I wrote for myself all the time. At that time in my life I was able to compartmentalize myself (I had needs to do this that were a less fun part of my life) and get the writing done longhand and on a typewriter and in any other damned way I could because I felt compelled. I would get these ideas and they wouldn't let me sleep. I felt like I wasn't doing the characters justice if I just left them hanging out there unfinished and unaware of what came next.

Most of what I created sucked. Truly and completely. Penises that could drink back their own issuance was in there along with a million other things... sappy poems and very few with actual heart and bones... it can be said that I imagined and filled in the blanks and did all the things that writers are told to do in order to become good writers. Or, rather, that writers who listen to Stephen King do when they are told to write.

I was also told that I would never do it for a living and that I needed to be realistic... and that publication in the late 80's and into the 90's was a game not for the faint of heart or those without money and connections.

I believed this dumb shit along with all of the other silly things I've believed for my whole life. Gullible. Naive.

I have not really ever attended a writing class of any organized sort. I took one creative writing credit as part of my certification at Red Rocks. I have not really ever had a reliable group that would read and critique my work and the few times I've thought I wanted to join a writer's group and see if I could give good critiques and also receive them it seemed a little squidgy to me and so I never ended up doing it.

I am 45 now. I have boxes and computers full of completed first drafts. And I've put away writing for so long now that I feel like I am rusty and completely out of shape for it. I am hoping that the writing muscles can pop back quickly, much like learning to ride a bike again is quick because of muscle memory. At least if I fall off of my writing it wont hurt as much. LOL

So... why this confessional?

Because I bought a writing book in audio format written and read by Stephen King last night and as usual he managed to say just what I needed to hear just when I needed to hear it. Who knows why one voice catches in the heart and mind and others don't? Not me, that's for sure. Stephen King's voice catches... that cocky and honest and sincere voice that says, "Just fucking do it already."

He has been writing since he was a kid, too. He copied and amended before he created his own stories, too. He is gullible and was a little naive as well. (I think I knew this even before I heard it, whether he has said it in another place or I just intuited it I don't know.) I am not such a loser after all. Even the Greatest Writer of All Time in my universe doesn't know all the answers and just makes shit up.

And he gave me a map and a plan for a toolbox and I found the tools I was missing or misusing and I am inspired now to get off my ass and actually do something with the one gift that I regularly discredit and discount. Stephen King is just a dude a few thousand miles away who doesn't know me and knows me so well that it scares me because his demons are related to my demons and he has known that I have this thing in me that I can do however well it lets me do it since I was a kid and told me so and I listened to the mean voices and not to the kind one and ignored him.
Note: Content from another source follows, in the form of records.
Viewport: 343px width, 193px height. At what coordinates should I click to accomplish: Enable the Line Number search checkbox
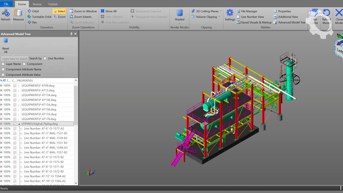45,58
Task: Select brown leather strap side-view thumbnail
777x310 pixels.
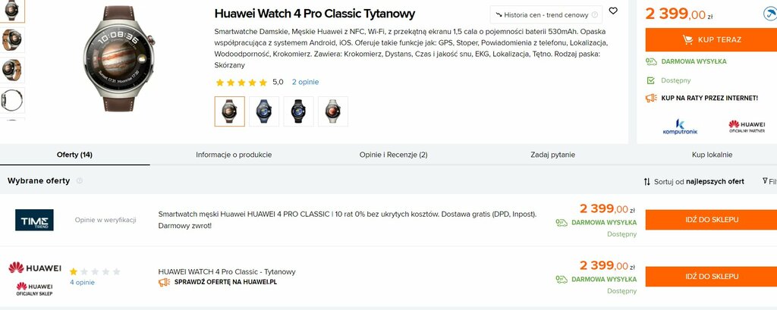Action: pyautogui.click(x=12, y=40)
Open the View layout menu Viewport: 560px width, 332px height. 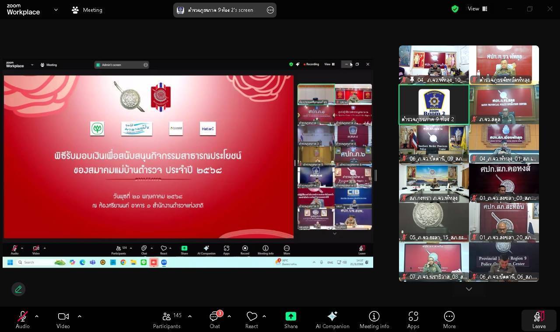click(477, 9)
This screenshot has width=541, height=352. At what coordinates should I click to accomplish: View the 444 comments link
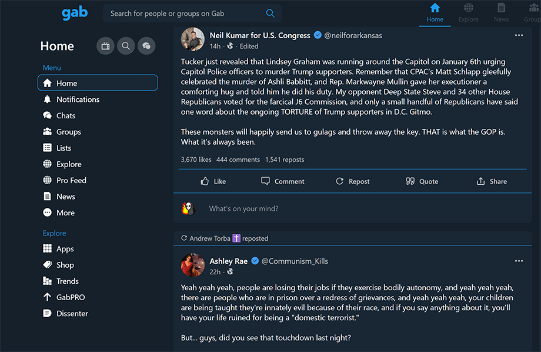coord(238,160)
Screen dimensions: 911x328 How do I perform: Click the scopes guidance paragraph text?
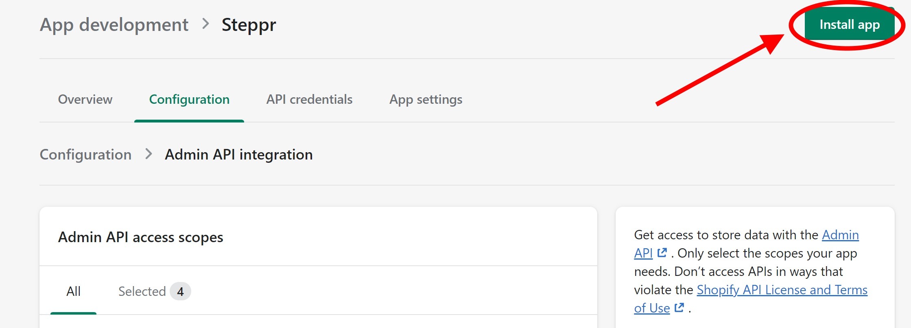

So... here... in addition to the crochet and the reviews and other artsy fartsy craftsy stuff will also be some writing practice for anyone who even cares to look. Everything else here may be 144 words or less... this will not be.

And wow... I feel... invigorated. I can do this. I have been all along, see... quietly. And I don't really care where it goes if it isn't in me plugging me up and making me feel bloated and frustrated and desperate.